Source data:
---------------

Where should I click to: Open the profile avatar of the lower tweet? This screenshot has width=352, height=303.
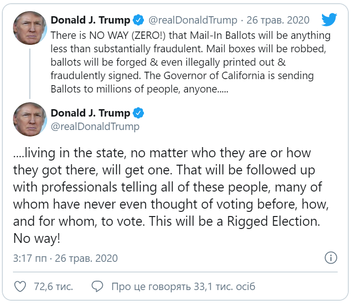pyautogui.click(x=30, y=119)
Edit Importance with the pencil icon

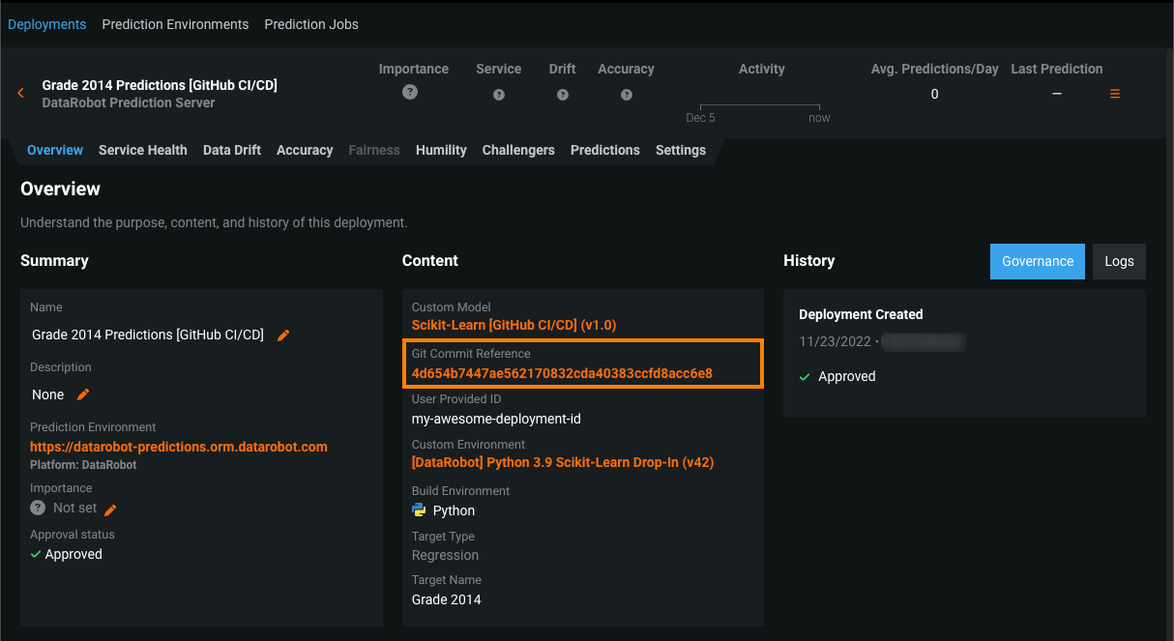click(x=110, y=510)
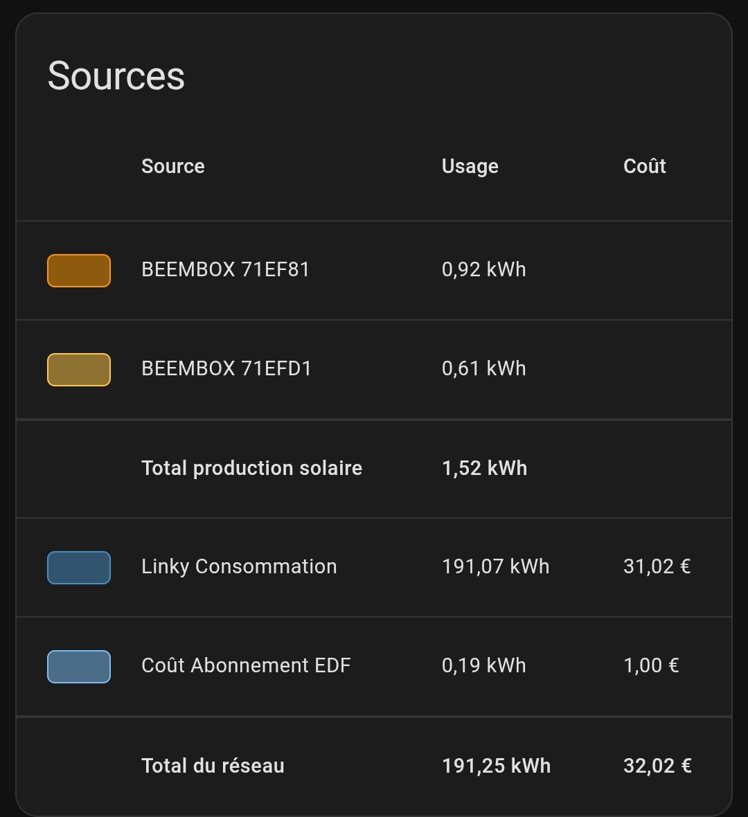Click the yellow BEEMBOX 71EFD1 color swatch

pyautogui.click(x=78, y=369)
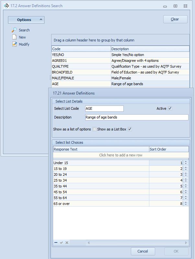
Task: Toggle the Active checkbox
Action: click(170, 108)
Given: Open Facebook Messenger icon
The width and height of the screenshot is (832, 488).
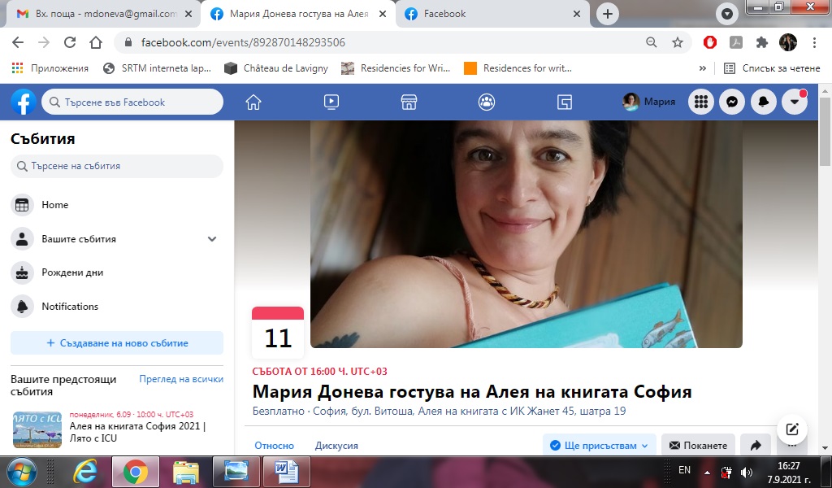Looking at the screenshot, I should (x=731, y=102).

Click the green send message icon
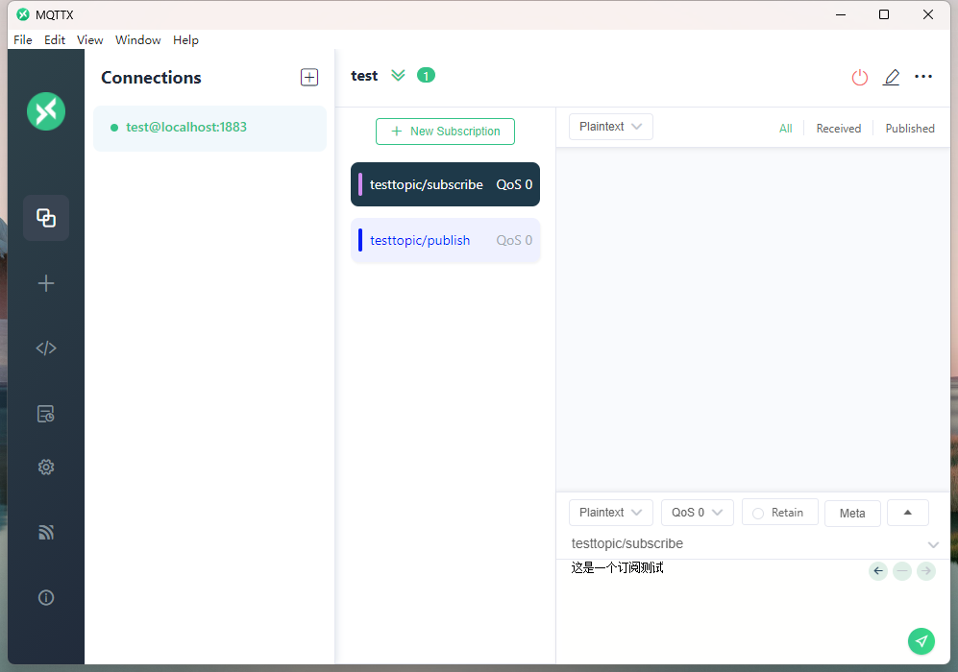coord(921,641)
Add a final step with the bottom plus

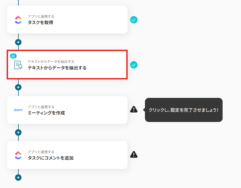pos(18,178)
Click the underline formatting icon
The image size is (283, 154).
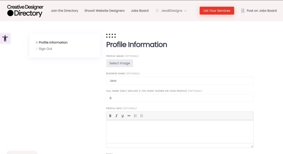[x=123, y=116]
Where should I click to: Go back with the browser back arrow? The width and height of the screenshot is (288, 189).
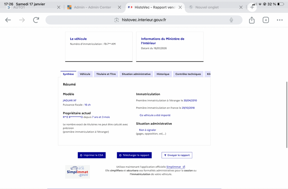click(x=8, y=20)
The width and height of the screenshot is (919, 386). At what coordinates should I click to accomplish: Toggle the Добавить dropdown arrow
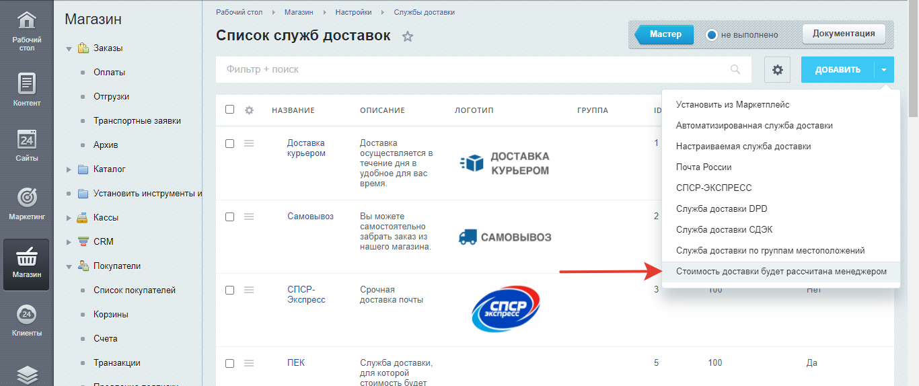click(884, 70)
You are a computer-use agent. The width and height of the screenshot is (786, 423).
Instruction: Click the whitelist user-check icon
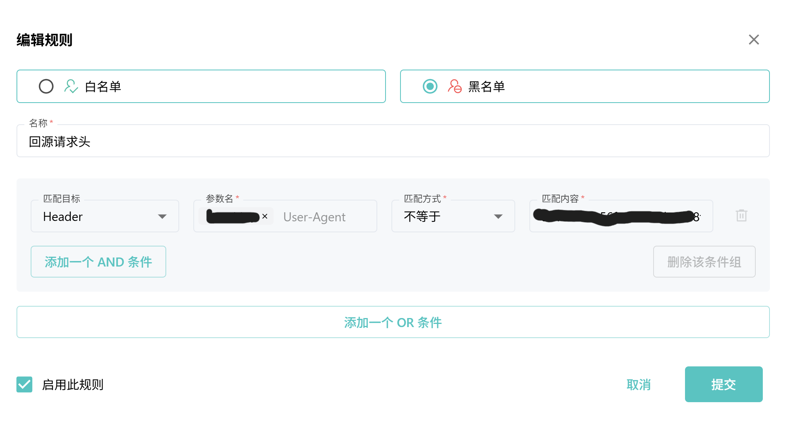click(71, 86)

---------------

> [About this task]:
You need to restate all of the entries above exactly and leave the pictures behind.

> [Solution below]:
Where should I click to: Open the profile avatar of the lower tweet? This screenshot has width=352, height=303.
pyautogui.click(x=30, y=119)
Edit Importance with the pencil icon

click(x=110, y=510)
Click the yellow BEEMBOX 71EFD1 color swatch

pyautogui.click(x=78, y=369)
Task: Toggle the Active checkbox
Action: click(170, 108)
Given: Open Facebook Messenger icon
The width and height of the screenshot is (832, 488).
Looking at the screenshot, I should (x=731, y=102).

Click the green send message icon
coord(921,641)
Add a final step with the bottom plus

pos(18,178)
Click the underline formatting icon
The image size is (283, 154).
[x=123, y=116]
Where should I click to: Go back with the browser back arrow? The width and height of the screenshot is (288, 189).
click(x=8, y=20)
The width and height of the screenshot is (919, 386). At what coordinates should I click to accomplish: Toggle the Добавить dropdown arrow
click(884, 70)
You are a computer-use agent. The width and height of the screenshot is (786, 423).
Instruction: Click the whitelist user-check icon
click(71, 86)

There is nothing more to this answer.